Is there some way of disabling these lsoda warnings and errors, or otherwise preventing them from being printed to stdout?

1 个答案:

答案 0 :(得分:5)

Using J.F. Sebastian's stdout_redirected, you could redirect stdout at the file descriptor level to os.devnull.

with stdout_redirected():
    soln2 = integrate.odeint(f, y2, t2, mxstep = 5000)

Outside of the with-statement, stdout still gets printed. Inside the with-suite, stdout is suppressed.

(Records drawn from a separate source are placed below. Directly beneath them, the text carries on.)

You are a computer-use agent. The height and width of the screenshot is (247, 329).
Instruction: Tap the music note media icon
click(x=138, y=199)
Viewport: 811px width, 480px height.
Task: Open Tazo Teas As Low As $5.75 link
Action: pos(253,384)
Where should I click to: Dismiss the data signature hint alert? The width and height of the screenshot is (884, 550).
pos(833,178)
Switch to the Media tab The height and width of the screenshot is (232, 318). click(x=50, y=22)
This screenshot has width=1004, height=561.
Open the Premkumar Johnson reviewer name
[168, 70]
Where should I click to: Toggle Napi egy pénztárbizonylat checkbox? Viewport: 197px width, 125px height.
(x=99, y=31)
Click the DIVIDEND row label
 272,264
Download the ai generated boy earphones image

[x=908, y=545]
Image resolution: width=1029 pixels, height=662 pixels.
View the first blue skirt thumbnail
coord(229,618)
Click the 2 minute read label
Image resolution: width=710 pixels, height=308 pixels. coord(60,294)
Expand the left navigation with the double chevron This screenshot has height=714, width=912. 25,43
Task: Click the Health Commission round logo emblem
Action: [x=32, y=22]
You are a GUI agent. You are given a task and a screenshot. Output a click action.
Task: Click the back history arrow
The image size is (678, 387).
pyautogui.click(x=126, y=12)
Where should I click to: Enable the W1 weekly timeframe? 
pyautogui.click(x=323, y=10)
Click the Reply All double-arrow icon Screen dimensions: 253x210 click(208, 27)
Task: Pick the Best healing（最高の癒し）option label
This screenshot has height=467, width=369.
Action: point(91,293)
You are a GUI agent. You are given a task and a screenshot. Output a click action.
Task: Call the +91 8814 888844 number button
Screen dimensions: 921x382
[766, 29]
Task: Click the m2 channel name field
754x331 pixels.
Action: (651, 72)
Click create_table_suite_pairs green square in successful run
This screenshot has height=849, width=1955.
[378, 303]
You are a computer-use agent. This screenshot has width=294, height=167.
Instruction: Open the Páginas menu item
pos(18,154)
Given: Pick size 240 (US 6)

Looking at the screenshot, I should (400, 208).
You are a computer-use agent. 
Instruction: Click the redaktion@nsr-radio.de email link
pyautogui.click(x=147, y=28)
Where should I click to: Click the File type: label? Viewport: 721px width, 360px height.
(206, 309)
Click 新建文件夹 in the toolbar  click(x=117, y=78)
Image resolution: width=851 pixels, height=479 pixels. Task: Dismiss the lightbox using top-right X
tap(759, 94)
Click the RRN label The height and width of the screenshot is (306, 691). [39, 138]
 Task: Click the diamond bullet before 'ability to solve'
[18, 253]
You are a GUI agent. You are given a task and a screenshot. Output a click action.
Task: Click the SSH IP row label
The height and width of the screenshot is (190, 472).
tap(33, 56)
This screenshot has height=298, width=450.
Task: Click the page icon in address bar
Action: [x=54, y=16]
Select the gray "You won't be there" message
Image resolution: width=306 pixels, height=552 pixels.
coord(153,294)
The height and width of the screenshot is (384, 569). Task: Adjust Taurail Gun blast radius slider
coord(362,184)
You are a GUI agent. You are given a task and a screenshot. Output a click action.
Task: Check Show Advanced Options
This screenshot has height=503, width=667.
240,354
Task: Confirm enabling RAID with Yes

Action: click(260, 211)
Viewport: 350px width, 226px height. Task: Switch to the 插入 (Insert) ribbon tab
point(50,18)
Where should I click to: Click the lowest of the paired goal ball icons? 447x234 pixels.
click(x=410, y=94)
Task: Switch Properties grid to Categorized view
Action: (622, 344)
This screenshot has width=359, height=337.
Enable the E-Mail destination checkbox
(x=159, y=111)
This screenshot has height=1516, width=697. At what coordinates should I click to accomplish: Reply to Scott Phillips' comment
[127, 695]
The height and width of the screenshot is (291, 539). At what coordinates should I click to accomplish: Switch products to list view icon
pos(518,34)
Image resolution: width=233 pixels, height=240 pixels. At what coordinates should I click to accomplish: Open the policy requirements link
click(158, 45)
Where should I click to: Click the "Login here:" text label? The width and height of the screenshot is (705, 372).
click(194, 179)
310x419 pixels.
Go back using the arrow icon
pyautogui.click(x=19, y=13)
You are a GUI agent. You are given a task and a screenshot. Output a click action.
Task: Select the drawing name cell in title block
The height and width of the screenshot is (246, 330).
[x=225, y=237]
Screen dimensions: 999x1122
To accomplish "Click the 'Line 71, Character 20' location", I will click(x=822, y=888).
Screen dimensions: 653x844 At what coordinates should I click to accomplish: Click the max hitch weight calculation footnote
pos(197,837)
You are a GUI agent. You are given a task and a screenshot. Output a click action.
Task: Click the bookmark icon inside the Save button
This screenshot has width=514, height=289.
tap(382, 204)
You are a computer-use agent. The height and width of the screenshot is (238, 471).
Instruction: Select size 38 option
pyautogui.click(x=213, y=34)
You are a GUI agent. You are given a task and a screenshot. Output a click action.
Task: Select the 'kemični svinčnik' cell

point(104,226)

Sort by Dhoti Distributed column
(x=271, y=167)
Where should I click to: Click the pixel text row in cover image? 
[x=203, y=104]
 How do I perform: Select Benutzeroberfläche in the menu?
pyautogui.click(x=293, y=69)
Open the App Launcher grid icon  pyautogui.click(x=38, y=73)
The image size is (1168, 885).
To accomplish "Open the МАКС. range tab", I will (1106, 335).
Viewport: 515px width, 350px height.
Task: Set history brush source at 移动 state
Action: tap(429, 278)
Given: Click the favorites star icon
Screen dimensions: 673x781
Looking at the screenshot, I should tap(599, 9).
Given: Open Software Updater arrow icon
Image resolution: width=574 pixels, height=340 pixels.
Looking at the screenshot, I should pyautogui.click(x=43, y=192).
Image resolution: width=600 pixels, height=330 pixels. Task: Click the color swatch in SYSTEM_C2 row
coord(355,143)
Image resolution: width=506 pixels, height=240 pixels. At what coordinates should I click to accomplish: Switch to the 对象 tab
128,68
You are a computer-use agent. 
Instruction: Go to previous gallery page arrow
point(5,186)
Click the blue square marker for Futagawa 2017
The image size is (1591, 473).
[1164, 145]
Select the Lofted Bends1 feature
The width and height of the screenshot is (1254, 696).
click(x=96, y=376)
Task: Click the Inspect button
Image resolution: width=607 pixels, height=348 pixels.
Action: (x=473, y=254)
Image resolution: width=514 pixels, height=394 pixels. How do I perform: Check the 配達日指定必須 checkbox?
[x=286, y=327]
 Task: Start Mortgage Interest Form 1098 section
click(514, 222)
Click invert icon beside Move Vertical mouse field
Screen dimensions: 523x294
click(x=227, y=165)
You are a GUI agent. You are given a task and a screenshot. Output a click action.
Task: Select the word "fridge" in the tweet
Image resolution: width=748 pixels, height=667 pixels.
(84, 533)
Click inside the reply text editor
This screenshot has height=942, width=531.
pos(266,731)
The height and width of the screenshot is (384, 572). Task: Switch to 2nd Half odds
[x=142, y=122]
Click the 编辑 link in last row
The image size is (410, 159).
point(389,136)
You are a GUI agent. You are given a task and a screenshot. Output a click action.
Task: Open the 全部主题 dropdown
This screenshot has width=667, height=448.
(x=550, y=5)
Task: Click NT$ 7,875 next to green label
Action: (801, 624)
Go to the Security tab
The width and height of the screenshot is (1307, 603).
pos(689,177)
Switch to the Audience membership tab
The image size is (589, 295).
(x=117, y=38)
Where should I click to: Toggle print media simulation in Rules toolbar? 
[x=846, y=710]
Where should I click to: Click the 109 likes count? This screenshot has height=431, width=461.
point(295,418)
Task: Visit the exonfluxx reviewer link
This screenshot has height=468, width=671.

For example, here is Caeiro's odeint example whose lsoda warnings are suppressed with stdout_redirected.

import os
import sys
import contextlib
import numpy as np
import scipy.integrate as integrate
from numpy import pi

def fileno(file_or_fd):
    fd = getattr(file_or_fd, 'fileno', lambda: file_or_fd)()
    if not isinstance(fd, int):
        raise ValueError("Expected a file (`.fileno()`) or a file descriptor")
    return fd

@contextlib.contextmanager
def stdout_redirected(to=os.devnull, stdout=None):
    """
    https://stackoverflow.com/a/22434262/190597 (J.F. Sebastian)
    """
    if stdout is None:
       stdout = sys.stdout

    stdout_fd = fileno(stdout)
    # copy stdout_fd before it is overwritten
    #NOTE: `copied` is inheritable on Windows when duplicating a standard stream
    with os.fdopen(os.dup(stdout_fd), 'wb') as copied: 
        stdout.flush()  # flush library buffers that dup2 knows nothing about
        try:
            os.dup2(fileno(to), stdout_fd)  # $ exec >&to
        except ValueError:  # filename
            with open(to, 'wb') as to_file:
                os.dup2(to_file.fileno(), stdout_fd)  # $ exec > to
        try:
            yield stdout # allow code to be run with the redirected stdout
        finally:
            # restore stdout to its previous value
            #NOTE: dup2 makes stdout_fd inheritable unconditionally
            stdout.flush()
            os.dup2(copied.fileno(), stdout_fd)  # $ exec >&copied


#Constants and parameters
alpha=1/137.
k=1.e-9     
T=40.    
V= 6.e-6
r = 6.9673e12
u = 1.51856e7

#defining dy/dt's
def f(y, t):
       A, B, C, D, E = y
       # the model equations
       f0 = 1.519e21*(-2*k/T*(k - (alpha/pi)*(B+V))*A) 
       f1 = ((3*B**2 + 3*C**2 + 6*B*C + 2*pi**2*B*T + pi**2*T**2)**-1
             *(-f0*alpha/(3*pi**3) - 2*r*(B**3 + 3*B*C**2 + pi**2*T**2*B) 
               - u*(D**3 - E**3)))
       f2 = u*(D**3 - E**3)/(3*C**2)
       f3 = -u*(D**3 - E**3)/(3*D**2)
       f4 = u*(D**3 - E**3)/(3*E**2) + r*(B**3 + 3*B*C**2 + pi**2*T**2*B)/(3*E**2)
       return [f0, f1, f2, f3, f4]


t  = np.linspace(1e-15, 1e-10, 1000000)   # time grid
y2 = [2e13, 0, 50, 50, 25]
t2  = np.linspace(1.e-10, 1.e-5, 1000000)  

with stdout_redirected():
    soln2 = integrate.odeint(f, y2, t2, mxstep = 5000)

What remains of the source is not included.